Begin DATA ROWS

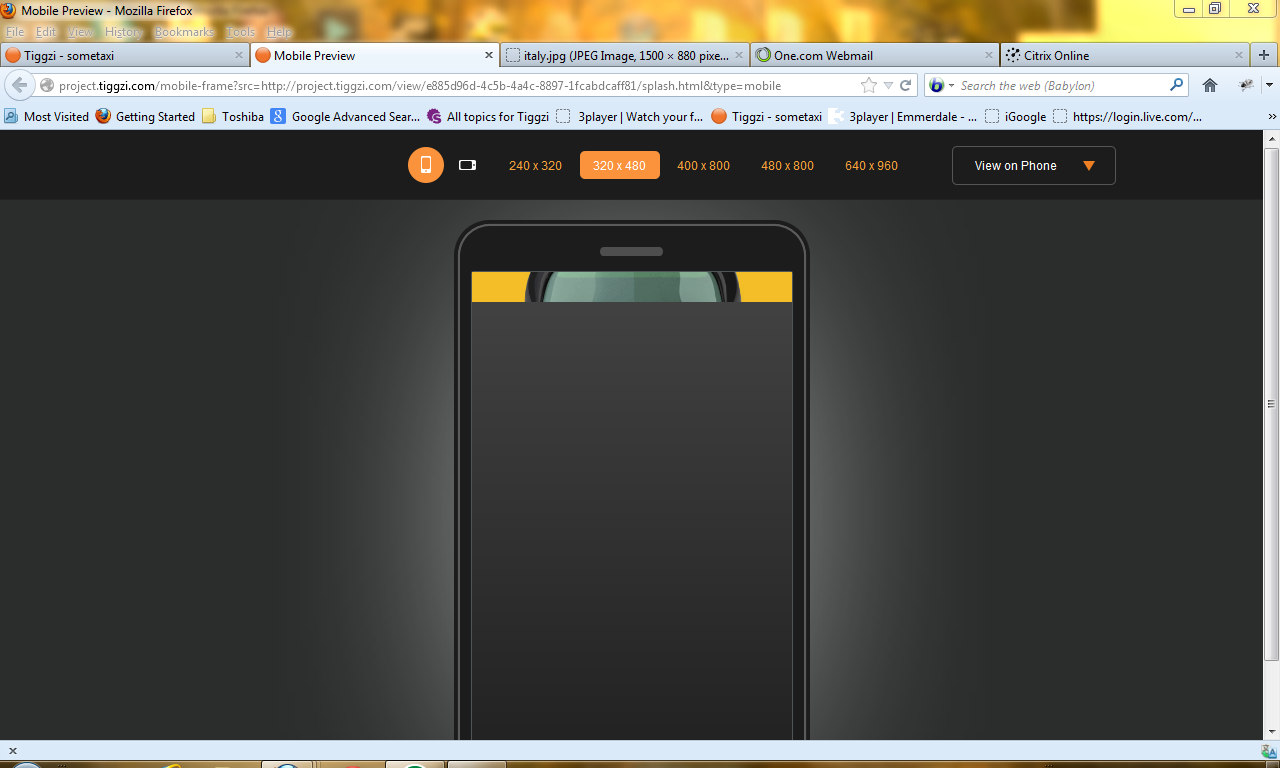Image resolution: width=1280 pixels, height=768 pixels.
Task: Open a new tab with plus icon
Action: click(x=1264, y=55)
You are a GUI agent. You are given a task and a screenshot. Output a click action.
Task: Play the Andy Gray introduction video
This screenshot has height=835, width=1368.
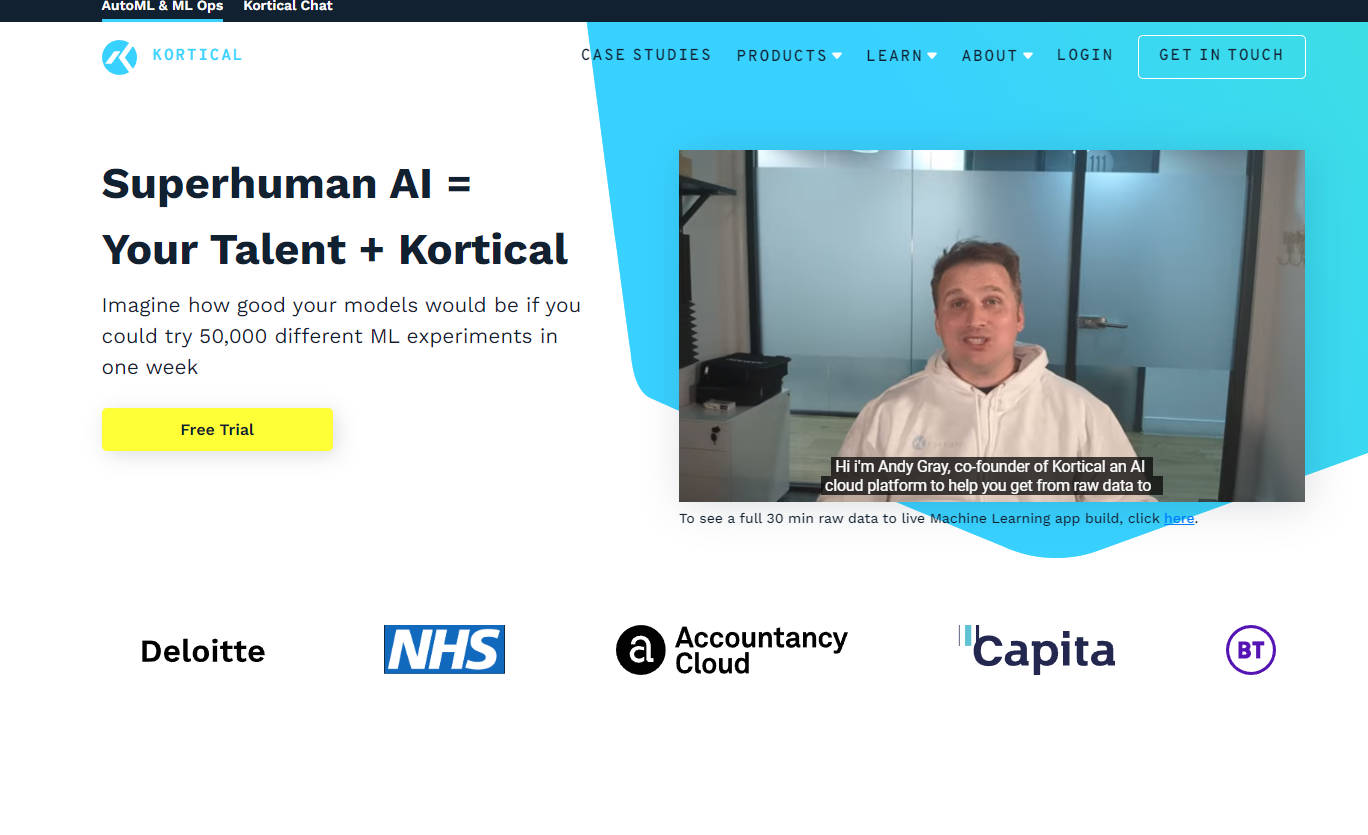(x=991, y=326)
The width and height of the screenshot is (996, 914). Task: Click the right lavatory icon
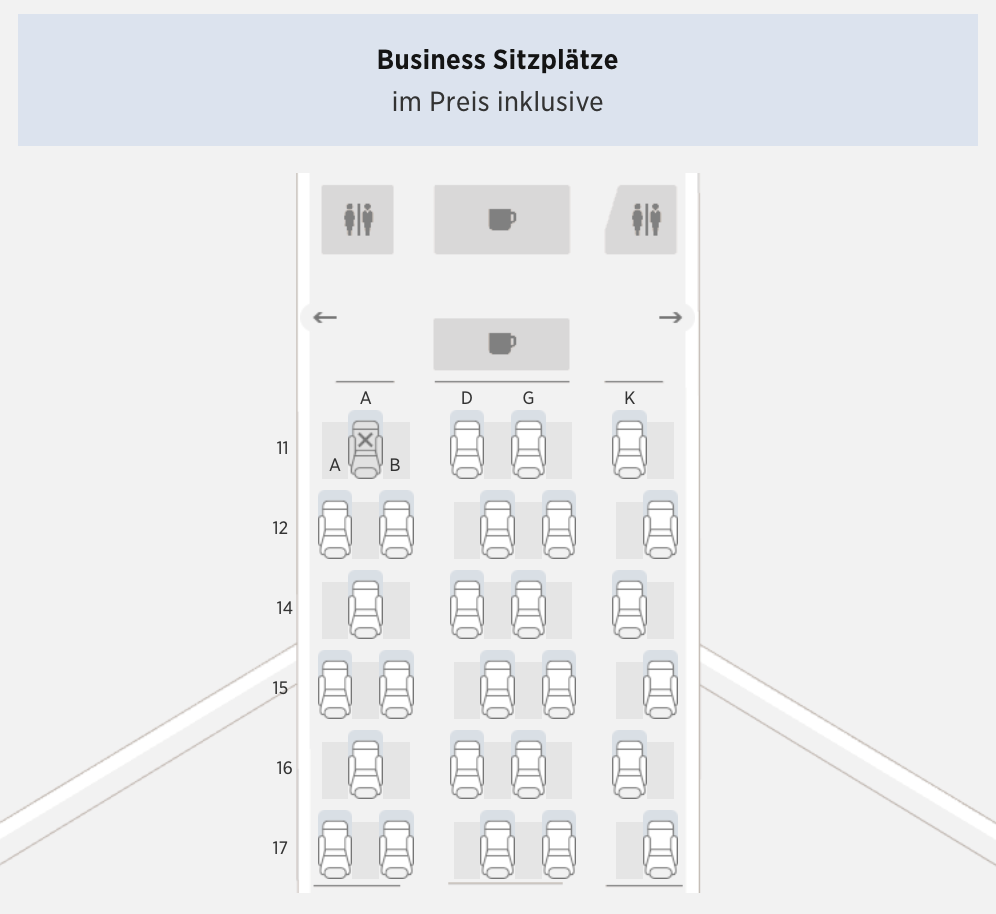(645, 219)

End DATA ROWS

### GIVEN INSTRUCTION
Count the lines in the data above that contain the string "screenshot", and reply with that number alone.

### EXERCISE RESULT
3